[[ Data for this exercise, beginning ]]
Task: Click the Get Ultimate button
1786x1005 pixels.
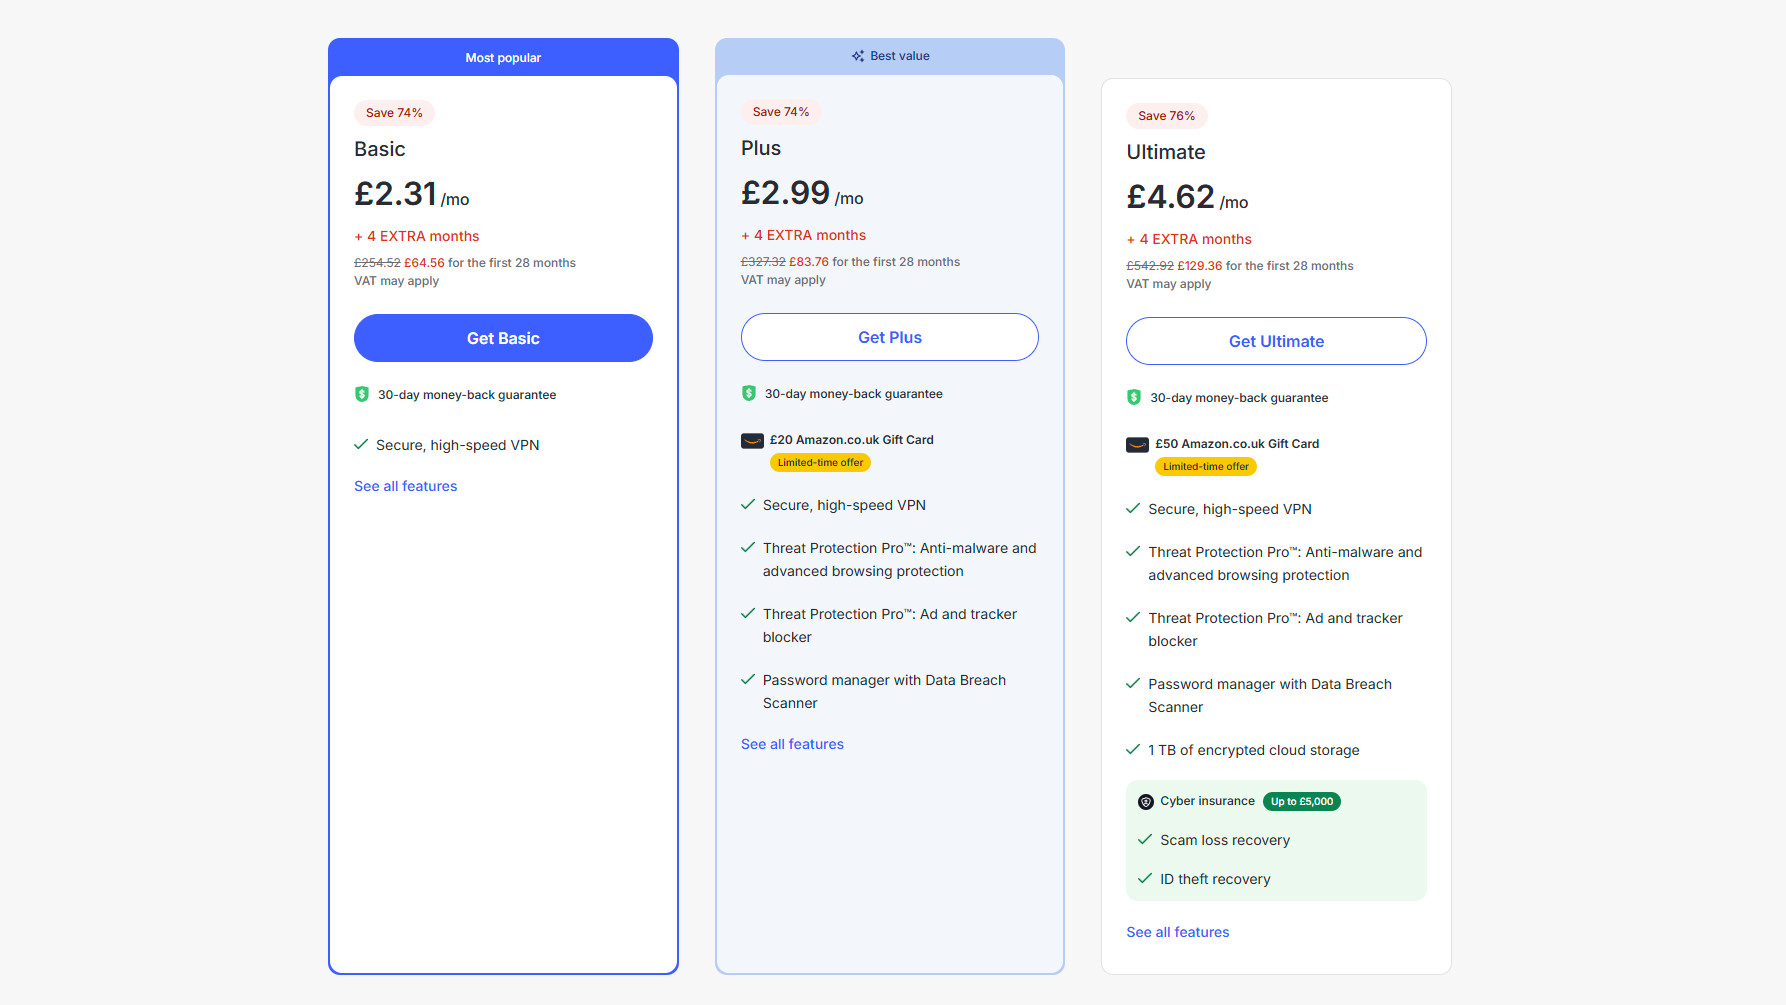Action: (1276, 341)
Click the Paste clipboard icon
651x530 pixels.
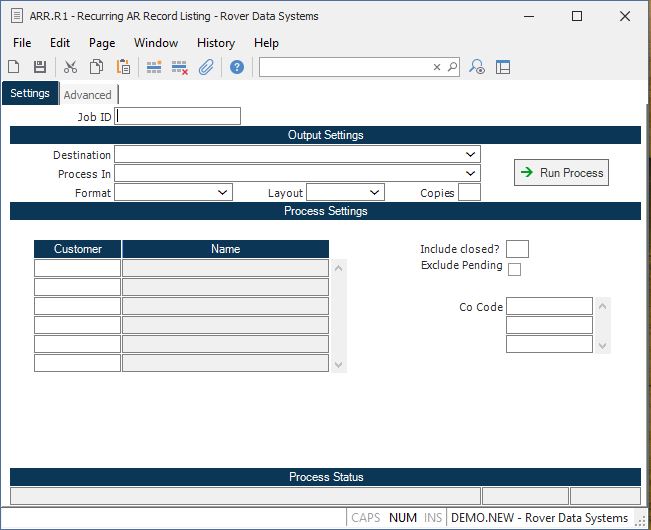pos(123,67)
[[ Data for this exercise, end ]]
* [About this exercise]:
In how many lines of the records does the word "Click" appear? Answer with the number only.

* [Exercise answer]:
2